═════ Data to use ═════
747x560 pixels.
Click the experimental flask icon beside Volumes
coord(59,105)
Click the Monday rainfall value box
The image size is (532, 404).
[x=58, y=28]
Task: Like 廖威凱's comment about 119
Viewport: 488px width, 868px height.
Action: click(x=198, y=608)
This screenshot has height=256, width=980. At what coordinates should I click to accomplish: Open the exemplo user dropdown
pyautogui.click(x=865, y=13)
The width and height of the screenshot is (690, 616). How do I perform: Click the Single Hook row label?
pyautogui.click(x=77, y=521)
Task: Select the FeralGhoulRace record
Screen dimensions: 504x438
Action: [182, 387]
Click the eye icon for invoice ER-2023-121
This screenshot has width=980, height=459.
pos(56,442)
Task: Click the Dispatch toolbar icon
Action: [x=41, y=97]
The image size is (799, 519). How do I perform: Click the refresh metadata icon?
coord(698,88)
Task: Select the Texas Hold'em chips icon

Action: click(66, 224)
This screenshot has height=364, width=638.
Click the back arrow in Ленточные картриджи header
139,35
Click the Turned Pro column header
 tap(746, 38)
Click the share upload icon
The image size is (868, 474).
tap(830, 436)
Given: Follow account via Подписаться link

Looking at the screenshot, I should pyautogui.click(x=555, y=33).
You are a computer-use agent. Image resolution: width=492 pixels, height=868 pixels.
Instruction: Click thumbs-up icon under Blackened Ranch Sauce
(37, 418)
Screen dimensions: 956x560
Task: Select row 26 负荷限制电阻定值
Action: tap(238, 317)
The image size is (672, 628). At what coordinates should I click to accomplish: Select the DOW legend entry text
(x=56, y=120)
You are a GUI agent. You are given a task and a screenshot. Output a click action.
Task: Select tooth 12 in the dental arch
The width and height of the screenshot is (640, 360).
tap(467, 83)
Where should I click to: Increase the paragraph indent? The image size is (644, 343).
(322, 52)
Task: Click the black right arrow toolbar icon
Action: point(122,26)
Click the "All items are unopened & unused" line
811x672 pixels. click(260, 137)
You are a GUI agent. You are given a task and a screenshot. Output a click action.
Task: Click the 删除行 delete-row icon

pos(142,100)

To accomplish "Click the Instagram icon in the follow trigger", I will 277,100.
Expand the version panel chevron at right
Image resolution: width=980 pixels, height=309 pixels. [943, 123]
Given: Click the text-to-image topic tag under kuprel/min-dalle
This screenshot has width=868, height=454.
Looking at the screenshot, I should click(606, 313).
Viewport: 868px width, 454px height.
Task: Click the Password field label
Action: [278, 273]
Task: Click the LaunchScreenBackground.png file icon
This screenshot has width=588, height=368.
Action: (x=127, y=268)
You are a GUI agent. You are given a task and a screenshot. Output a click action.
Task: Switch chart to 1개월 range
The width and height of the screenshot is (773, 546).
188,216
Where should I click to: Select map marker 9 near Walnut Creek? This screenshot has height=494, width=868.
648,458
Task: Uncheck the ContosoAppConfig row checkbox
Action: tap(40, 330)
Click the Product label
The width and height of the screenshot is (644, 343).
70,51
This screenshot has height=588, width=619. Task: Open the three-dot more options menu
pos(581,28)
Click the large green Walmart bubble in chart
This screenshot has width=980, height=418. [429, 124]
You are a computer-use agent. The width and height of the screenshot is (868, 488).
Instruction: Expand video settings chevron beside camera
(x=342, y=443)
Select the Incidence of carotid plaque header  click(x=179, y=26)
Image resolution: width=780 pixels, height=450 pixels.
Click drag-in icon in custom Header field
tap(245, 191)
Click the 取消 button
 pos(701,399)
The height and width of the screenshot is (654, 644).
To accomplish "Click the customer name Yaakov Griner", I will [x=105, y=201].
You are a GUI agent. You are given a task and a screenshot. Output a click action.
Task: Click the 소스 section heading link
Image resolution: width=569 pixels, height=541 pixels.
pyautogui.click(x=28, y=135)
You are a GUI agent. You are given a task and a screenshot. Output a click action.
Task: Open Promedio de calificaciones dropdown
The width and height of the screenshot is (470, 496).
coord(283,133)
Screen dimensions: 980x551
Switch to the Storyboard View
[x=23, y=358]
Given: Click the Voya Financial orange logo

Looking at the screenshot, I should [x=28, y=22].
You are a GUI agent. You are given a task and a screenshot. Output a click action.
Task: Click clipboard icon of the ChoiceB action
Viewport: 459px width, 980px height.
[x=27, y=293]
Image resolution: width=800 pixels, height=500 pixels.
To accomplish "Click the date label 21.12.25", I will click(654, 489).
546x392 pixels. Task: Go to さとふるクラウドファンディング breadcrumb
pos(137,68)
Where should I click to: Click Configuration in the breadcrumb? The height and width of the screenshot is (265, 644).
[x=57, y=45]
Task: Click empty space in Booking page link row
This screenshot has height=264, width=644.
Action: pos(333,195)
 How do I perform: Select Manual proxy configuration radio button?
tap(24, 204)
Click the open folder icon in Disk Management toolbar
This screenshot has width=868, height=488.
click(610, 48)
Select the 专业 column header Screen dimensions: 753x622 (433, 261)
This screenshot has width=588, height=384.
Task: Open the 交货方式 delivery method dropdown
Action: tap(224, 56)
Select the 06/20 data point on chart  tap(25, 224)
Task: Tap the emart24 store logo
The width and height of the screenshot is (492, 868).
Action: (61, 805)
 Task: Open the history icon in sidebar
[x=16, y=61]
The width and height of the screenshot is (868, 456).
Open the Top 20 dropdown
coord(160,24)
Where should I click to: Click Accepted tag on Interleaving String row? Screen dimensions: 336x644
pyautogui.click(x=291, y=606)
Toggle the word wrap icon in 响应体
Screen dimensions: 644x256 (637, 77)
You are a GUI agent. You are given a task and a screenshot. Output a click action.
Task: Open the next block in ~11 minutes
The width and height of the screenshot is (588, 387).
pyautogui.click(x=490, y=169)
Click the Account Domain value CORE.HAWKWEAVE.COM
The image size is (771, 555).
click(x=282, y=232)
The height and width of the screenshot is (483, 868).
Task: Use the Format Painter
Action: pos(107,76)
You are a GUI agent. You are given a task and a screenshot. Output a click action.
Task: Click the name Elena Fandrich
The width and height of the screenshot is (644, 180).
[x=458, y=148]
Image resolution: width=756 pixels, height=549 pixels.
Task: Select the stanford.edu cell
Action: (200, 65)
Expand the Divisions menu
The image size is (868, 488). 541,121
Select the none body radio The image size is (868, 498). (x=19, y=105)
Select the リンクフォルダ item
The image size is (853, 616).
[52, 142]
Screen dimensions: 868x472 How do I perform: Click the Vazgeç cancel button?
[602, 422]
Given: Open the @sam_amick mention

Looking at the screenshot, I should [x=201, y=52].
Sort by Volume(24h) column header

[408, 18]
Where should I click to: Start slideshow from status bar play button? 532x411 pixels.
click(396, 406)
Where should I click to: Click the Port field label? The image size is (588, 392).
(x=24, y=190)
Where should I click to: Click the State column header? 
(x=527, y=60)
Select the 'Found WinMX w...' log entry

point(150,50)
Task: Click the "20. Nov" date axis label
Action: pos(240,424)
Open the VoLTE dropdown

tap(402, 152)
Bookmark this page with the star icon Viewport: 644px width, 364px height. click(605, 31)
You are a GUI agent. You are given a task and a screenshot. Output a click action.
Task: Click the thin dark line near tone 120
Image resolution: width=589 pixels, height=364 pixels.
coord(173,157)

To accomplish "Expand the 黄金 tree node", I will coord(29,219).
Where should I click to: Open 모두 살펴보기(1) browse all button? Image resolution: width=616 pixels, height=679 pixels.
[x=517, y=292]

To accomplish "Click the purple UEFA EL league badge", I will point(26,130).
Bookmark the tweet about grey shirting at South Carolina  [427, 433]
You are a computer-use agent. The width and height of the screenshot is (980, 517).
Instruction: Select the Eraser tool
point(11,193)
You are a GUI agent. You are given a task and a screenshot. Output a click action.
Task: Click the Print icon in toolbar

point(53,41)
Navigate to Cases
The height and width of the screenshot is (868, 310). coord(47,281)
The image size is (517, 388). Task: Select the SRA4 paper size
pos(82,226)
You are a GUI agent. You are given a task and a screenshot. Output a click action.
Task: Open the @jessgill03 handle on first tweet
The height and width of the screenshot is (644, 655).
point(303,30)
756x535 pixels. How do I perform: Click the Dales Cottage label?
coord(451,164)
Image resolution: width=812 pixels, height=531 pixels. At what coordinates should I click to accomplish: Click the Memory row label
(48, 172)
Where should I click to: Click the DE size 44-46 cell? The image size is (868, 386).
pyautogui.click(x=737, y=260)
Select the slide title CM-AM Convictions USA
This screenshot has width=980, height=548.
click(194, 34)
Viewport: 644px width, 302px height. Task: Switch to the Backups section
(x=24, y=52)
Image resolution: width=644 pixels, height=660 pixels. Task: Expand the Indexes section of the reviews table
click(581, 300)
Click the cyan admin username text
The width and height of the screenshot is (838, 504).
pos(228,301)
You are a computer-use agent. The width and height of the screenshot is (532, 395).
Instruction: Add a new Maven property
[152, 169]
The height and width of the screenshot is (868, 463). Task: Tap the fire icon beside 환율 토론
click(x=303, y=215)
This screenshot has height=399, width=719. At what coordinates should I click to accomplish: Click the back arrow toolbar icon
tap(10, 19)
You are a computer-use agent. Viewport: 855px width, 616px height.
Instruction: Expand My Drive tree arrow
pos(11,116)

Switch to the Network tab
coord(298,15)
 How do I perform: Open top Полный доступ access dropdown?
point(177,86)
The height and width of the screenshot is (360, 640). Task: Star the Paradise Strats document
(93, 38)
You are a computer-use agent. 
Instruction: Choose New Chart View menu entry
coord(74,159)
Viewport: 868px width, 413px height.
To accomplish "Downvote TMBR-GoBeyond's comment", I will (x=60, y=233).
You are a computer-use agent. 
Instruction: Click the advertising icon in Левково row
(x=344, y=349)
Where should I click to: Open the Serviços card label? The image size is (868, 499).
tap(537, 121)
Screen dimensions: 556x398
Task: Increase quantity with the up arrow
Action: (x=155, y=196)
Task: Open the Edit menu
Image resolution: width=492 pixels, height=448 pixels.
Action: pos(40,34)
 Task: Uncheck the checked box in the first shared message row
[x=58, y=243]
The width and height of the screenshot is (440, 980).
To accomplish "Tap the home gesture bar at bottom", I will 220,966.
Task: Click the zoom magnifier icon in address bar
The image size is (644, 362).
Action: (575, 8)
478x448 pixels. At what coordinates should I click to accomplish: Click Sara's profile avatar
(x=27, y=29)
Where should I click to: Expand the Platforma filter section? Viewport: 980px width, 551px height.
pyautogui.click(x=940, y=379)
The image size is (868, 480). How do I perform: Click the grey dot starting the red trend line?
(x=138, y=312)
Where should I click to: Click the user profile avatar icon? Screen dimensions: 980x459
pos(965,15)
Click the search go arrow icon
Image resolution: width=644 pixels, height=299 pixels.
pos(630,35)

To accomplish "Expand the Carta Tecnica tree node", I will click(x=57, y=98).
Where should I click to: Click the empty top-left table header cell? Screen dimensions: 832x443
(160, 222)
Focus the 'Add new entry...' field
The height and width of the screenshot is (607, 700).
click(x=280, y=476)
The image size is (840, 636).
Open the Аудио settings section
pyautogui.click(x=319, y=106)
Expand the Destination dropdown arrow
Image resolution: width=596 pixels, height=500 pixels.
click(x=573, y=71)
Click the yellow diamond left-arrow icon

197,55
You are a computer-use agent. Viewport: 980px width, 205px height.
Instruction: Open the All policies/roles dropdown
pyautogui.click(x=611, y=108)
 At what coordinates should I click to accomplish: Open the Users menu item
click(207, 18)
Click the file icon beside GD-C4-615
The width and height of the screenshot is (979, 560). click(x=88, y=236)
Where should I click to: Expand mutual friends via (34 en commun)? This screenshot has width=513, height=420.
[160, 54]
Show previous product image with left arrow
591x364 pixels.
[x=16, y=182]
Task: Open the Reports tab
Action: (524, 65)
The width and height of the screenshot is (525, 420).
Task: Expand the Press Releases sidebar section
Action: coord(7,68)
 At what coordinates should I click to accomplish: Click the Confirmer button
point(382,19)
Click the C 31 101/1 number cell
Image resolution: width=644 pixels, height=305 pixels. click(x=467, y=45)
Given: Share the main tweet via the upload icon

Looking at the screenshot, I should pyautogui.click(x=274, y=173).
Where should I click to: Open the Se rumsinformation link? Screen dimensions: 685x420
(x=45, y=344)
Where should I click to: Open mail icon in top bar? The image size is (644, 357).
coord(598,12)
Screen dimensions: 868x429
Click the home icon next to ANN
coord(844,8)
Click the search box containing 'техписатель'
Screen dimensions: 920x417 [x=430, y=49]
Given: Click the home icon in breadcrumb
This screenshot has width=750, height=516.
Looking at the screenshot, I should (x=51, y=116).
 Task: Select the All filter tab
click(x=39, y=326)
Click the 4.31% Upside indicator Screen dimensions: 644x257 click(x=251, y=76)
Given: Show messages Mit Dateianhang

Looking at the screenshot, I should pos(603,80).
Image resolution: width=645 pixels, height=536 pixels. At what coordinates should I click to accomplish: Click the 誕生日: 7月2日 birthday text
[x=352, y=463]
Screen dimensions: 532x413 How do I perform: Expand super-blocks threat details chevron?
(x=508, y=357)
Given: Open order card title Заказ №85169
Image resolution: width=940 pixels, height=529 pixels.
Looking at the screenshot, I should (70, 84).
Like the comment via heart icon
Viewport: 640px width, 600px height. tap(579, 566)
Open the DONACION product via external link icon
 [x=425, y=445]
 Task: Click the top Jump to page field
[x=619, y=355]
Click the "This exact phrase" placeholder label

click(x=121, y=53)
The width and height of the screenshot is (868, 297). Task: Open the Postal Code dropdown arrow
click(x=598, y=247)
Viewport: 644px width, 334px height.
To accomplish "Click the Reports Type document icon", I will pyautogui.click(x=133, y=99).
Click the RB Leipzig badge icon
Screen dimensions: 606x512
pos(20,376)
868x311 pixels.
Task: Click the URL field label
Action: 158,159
═════
Work to complete:
Give again, word for word, every line of the listing above from the one with "Bookmark the tweet" to the one with "Click the cyan admin username text", both inclusive, and nothing beyond them.

Answer section:
Bookmark the tweet about grey shirting at South Carolina  [427, 433]
You are a computer-use agent. The width and height of the screenshot is (980, 517).
Instruction: Select the Eraser tool
point(11,193)
You are a GUI agent. You are given a task and a screenshot. Output a click action.
Task: Click the Print icon in toolbar

point(53,41)
Navigate to Cases
The height and width of the screenshot is (868, 310). coord(47,281)
The image size is (517, 388). Task: Select the SRA4 paper size
pos(82,226)
You are a GUI agent. You are given a task and a screenshot. Output a click action.
Task: Open the @jessgill03 handle on first tweet
The height and width of the screenshot is (644, 655).
point(303,30)
756x535 pixels. How do I perform: Click the Dales Cottage label?
coord(451,164)
Image resolution: width=812 pixels, height=531 pixels. At what coordinates should I click to accomplish: Click the Memory row label
(48, 172)
Where should I click to: Click the DE size 44-46 cell? The image size is (868, 386).
pyautogui.click(x=737, y=260)
Select the slide title CM-AM Convictions USA
This screenshot has width=980, height=548.
click(194, 34)
Viewport: 644px width, 302px height. Task: Switch to the Backups section
(x=24, y=52)
Image resolution: width=644 pixels, height=660 pixels. Task: Expand the Indexes section of the reviews table
click(581, 300)
Click the cyan admin username text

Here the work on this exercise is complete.